• TASK DESCRIPTION
Copy everything from the line containing "You are a computer-use agent. The width" down to the line containing "(892, 1949)", both included, and shift every click coordinate in the answers by -109.

• SUPPLIED DATA
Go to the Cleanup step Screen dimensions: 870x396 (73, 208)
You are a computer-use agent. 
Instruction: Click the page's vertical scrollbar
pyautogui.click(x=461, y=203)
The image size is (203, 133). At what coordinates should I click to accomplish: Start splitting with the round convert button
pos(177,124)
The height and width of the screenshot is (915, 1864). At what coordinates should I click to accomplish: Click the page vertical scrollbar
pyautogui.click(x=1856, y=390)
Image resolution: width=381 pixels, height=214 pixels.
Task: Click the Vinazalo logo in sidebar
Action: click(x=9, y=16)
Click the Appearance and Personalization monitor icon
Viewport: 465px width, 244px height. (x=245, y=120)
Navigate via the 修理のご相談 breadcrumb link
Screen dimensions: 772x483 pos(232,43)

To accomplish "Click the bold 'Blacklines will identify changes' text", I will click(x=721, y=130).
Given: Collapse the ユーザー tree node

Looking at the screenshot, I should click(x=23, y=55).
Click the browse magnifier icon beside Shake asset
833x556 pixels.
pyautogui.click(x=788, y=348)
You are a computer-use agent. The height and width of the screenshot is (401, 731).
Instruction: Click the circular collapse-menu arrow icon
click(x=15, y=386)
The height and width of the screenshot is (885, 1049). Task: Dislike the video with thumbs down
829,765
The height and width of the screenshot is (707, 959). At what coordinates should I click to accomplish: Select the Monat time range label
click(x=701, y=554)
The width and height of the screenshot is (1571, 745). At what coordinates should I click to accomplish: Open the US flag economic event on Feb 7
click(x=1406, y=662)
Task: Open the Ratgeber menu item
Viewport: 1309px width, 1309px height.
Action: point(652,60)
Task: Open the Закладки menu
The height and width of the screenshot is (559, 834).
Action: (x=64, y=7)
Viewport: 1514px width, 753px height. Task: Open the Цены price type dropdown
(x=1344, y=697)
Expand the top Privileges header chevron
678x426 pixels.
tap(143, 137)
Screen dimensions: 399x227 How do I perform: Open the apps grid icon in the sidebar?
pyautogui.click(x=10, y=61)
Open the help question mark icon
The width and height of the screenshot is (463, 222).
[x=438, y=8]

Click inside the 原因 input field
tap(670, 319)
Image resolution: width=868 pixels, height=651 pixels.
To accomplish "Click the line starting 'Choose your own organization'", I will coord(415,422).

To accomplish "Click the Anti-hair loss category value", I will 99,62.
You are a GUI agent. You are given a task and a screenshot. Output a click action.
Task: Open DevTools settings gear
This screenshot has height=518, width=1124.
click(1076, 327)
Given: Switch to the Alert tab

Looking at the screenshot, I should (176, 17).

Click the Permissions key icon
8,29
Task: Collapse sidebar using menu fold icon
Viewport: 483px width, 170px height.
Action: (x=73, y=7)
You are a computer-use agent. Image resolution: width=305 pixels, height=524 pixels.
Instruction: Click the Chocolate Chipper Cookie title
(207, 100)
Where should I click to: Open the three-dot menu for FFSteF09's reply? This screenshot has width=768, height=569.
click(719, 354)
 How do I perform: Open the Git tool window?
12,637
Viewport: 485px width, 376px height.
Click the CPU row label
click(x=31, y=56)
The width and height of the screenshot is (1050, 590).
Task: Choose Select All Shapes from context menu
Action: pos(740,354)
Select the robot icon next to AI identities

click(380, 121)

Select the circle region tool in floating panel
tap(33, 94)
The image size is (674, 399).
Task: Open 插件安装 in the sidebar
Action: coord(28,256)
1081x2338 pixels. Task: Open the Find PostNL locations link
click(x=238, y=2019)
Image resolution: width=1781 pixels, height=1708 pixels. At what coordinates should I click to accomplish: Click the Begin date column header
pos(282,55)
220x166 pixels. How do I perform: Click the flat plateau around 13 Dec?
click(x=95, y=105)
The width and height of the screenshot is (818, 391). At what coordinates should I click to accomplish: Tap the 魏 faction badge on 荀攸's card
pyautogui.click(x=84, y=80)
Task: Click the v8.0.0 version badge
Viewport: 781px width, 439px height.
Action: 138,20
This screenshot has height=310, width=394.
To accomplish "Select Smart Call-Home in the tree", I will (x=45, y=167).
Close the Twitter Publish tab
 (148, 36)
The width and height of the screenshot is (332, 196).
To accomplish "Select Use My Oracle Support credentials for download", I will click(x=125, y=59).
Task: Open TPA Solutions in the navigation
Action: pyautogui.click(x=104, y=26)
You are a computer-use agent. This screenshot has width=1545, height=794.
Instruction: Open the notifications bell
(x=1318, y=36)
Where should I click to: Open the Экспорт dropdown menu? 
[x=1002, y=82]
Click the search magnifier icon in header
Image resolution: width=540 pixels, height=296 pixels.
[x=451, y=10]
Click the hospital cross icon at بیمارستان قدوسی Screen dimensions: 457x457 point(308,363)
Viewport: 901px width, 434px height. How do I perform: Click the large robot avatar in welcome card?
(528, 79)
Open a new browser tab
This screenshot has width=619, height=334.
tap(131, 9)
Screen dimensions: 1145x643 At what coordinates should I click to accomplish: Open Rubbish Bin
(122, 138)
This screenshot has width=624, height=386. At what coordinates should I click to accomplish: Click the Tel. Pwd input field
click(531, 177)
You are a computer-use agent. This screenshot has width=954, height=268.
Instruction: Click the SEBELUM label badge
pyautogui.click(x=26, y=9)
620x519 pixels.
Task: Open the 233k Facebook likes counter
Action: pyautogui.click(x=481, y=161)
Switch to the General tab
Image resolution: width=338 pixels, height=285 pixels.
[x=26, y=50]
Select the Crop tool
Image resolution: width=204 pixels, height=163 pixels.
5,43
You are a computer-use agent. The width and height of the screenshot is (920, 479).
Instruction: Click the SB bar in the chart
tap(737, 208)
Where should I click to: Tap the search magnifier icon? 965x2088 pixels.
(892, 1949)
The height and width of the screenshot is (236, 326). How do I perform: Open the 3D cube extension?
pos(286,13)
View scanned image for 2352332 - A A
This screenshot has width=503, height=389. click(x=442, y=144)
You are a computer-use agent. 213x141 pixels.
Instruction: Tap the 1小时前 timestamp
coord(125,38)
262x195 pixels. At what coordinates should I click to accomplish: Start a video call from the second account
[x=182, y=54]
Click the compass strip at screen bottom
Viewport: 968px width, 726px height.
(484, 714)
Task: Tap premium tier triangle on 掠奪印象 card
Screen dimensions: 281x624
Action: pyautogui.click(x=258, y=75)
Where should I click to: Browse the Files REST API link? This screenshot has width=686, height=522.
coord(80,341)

• WRITTEN REPLY
You are a computer-use agent. The width and height of the screenshot is (920, 479).
Instruction: Click the SB bar in the chart
tap(628, 99)
Where should I click to: Tap the search magnifier icon? 965x2088 pixels.
(783, 1840)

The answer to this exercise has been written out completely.